#### READING TEXT:
So what happens at a world congress...?
by Sarah Beckwith on November 15, 2011 08:45


So what happens at a world congress?  Well...a lot!

Key note speakers - I attended Rees Mann's talk on ˝The JCI Advantage - Giving You the X-Factor˝, in which he outlined the amazing things he has achieved post-JCI thanks to his experiences as a local and national president and international vice president.  These included transforming a run down area of Johannesburg and setting up a fashion school for students from disadvantaged backgrounds. 

Johan Driessens' talk on ˝the power of enthusiasm˝ has to count among the most unusual, fun and energetic key note speeches I have ever been to - largely because he had us jumping around and playing air guitar!  His tips on how to live with more enthusiasm certainly gave us something practical to put into action!

Competitions - the debating competition included fun and amusing topics such as ˝cats make better pets than dogs˝ and ˝it is better to be single than married˝.  The JCI UK team did a fantastic job and reached the semi-finals, only to be narrowly beaten by JCI Australia.  The final of JCI Scotland vs JCI Australia was an intense debate on ˝the JCI brand is about what we do, not who we say we are˝ and the brilliant team from JCI Scotland emerged victorious. 

The four winners from each of the JCI area conferences also competed in the world public speaking competition on the topic of ˝to stir the world to an ever-lasting peace˝.

Awards Ceremony - we saw local and national chambers around the world rewarded for their outstanding projects, the final address by outgoing World President Kentaro Herarda and the inauguration of 2012 President Bertolt Daems.

#### RECORDED DATA:
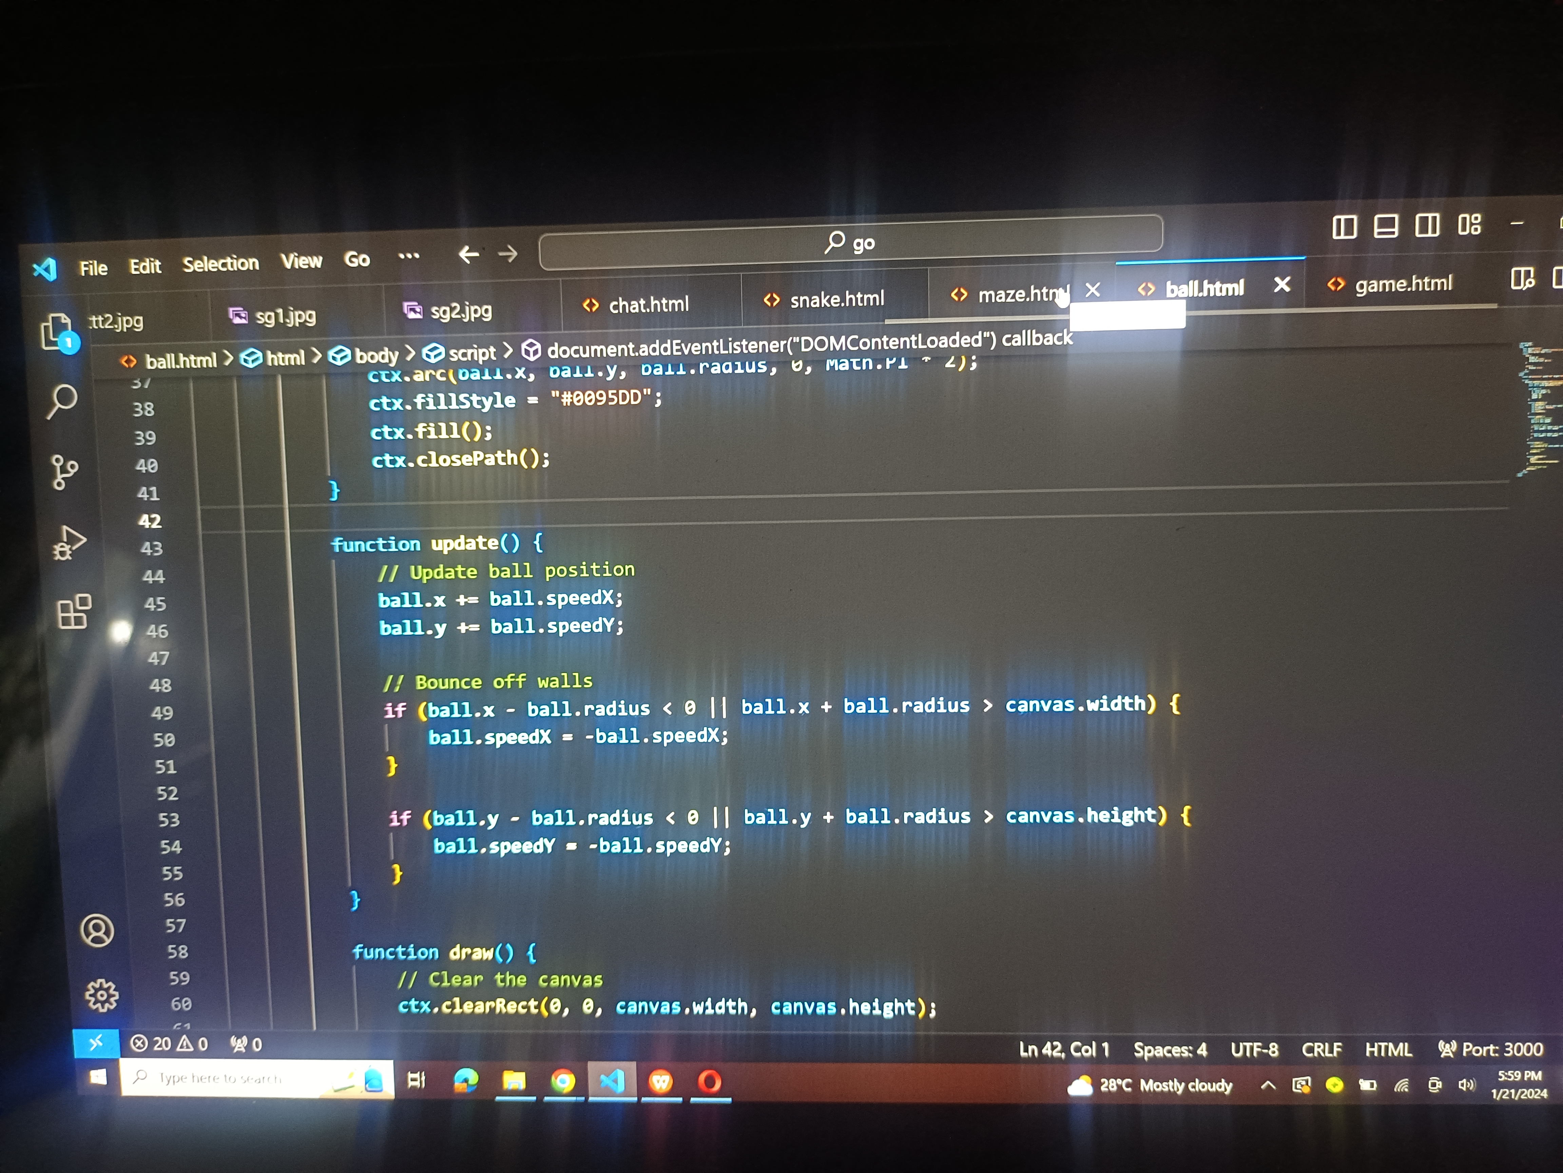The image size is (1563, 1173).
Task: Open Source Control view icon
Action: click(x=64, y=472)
==
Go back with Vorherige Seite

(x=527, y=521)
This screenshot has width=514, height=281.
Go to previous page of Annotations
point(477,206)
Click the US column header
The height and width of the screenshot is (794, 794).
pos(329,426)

#### PROBLEM:
Copy out the entire blog post about a JCI world congress word for word. You won't need the records.

#### RESPONSE BELOW:
So what happens at a world congress...?
by Sarah Beckwith on November 15, 2011 08:45


So what happens at a world congress?  Well...a lot!

Key note speakers - I attended Rees Mann's talk on ˝The JCI Advantage - Giving You the X-Factor˝, in which he outlined the amazing things he has achieved post-JCI thanks to his experiences as a local and national president and international vice president.  These included transforming a run down area of Johannesburg and setting up a fashion school for students from disadvantaged backgrounds. 

Johan Driessens' talk on ˝the power of enthusiasm˝ has to count among the most unusual, fun and energetic key note speeches I have ever been to - largely because he had us jumping around and playing air guitar!  His tips on how to live with more enthusiasm certainly gave us something practical to put into action!

Competitions - the debating competition included fun and amusing topics such as ˝cats make better pets than dogs˝ and ˝it is better to be single than married˝.  The JCI UK team did a fantastic job and reached the semi-finals, only to be narrowly beaten by JCI Australia.  The final of JCI Scotland vs JCI Australia was an intense debate on ˝the JCI brand is about what we do, not who we say we are˝ and the brilliant team from JCI Scotland emerged victorious. 

The four winners from each of the JCI area conferences also competed in the world public speaking competition on the topic of ˝to stir the world to an ever-lasting peace˝.

Awards Ceremony - we saw local and national chambers around the world rewarded for their outstanding projects, the final address by outgoing World President Kentaro Herarda and the inauguration of 2012 President Bertolt Daems.